The good news: After Alaska decided to actually COUNT 90,000 absentee and questioned votes, Anchorage mayor Mark Begich
now leads convicted felon Ted Stevens in the Alaska Senate race.
If you look
here, you can see that aside from the few districts that use paper ballots, much of Alaska uses two voting machines: the Accu-Vote OS and the Accu-Vote TSX, both made by "Premier Election Solutions", otherwise known as "Diebold." And when you click the above link and note the title of the page displayed in your browser, you'll see that it reads, GEMS Election Results. For those of us who have been sniffing around the disaster that is the American voting apparatus, the word GEMS is like putting garlic in front of a vampire -- it makes us recoil in horror.
This paper, published in 2007, details the inadequacy of the GEMS database for storing votes. It's an interesting paper to read if you're at all interested in database design, but the really useful part of this paper is its confirmation that "Premier Election Solutions" is still using what is essentially Access databases to store your votes, if you live in a state that uses these machines. To anyone in IT, this is at best laughable and at worst horrifying.
When I started my last job in 2000, the department had just built a new version of its clinical system. The old version was written entirely with Access, which essentially takes the same JET database engine that also runs Diebold voting machines, and marries it to a GUI and a version of Visual Basic to allow for relatively easy development of desktop applications for storing data. The new version used a server-based SQL Server database, which is what you use when you need to store large amounts of data, because Access/JET is just not up to the task.
If you want to, say, store and categorize your recipes, or if you have a small petsitting business, Access is more than adequate for your purposes. If Not-Joe the Not-a-Plumber were actually buying that $250,000-generating plumbing business, he could probably use an Access database. But for a large business, or a situation in which many voters are casting many votes at the same time, Access/Jet is woefully inadequate. Any company that develops a large, mission-critical application using Access databases ought to be laughed right out of business. But all across the country, and right now in this focus-on-Alaska moment, we have a convicted felon who was "re-elected" by a population using voting machines that use
Microsoft
a desktop database application YOU can buy at Amazon.com for $189.99.
Of the 90,000+ additional votes that hadn't been counted as of election night,
over 60,000 of them are absentee ballots postmarked by midnight on November 4 and just over 20,000 being provisional ballots. (The rest are from early voting.) We should thank the goddess profoundly that this is the case, rather than it being the other way around. Because somehow, if Mark Begich prevails and the vote is within the 1/2 of one percent that would trigger an automatic recount, suddenly Republican males dreaming of six years of jerking off to images of Caribou Barbie on the floor of the Senate will magically discover the shortcomings of the GEMS database.

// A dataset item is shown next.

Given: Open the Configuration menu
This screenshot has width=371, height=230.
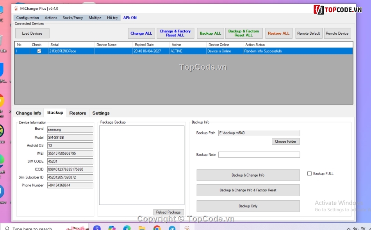Looking at the screenshot, I should pyautogui.click(x=27, y=18).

Look for Joe the Plumber to be leading the
vote count riot this time.
UPDATE: Looks like Republicans have suddenly decided that the possibility of inaccurate vote counts is a problem after all -- but
only when their seats are threatened by a sketch comic. Too bad for them that
Minnesota has a truly verifiable paper trail that allows a manual recount reflecting the actual vote. I wonder if this sudden concern means they're willing to declare George W. Bush's presidency illegitimate? My guess is that right about now they are, and it seems that
Sean Hannity and Rush Limbaugh already have decided that the last eight years never happened.
(For the record: We here at Brilliant at Breakfast believe that every vote should be counted and the will of the people respected. Even when that means Republicans don't prevail.)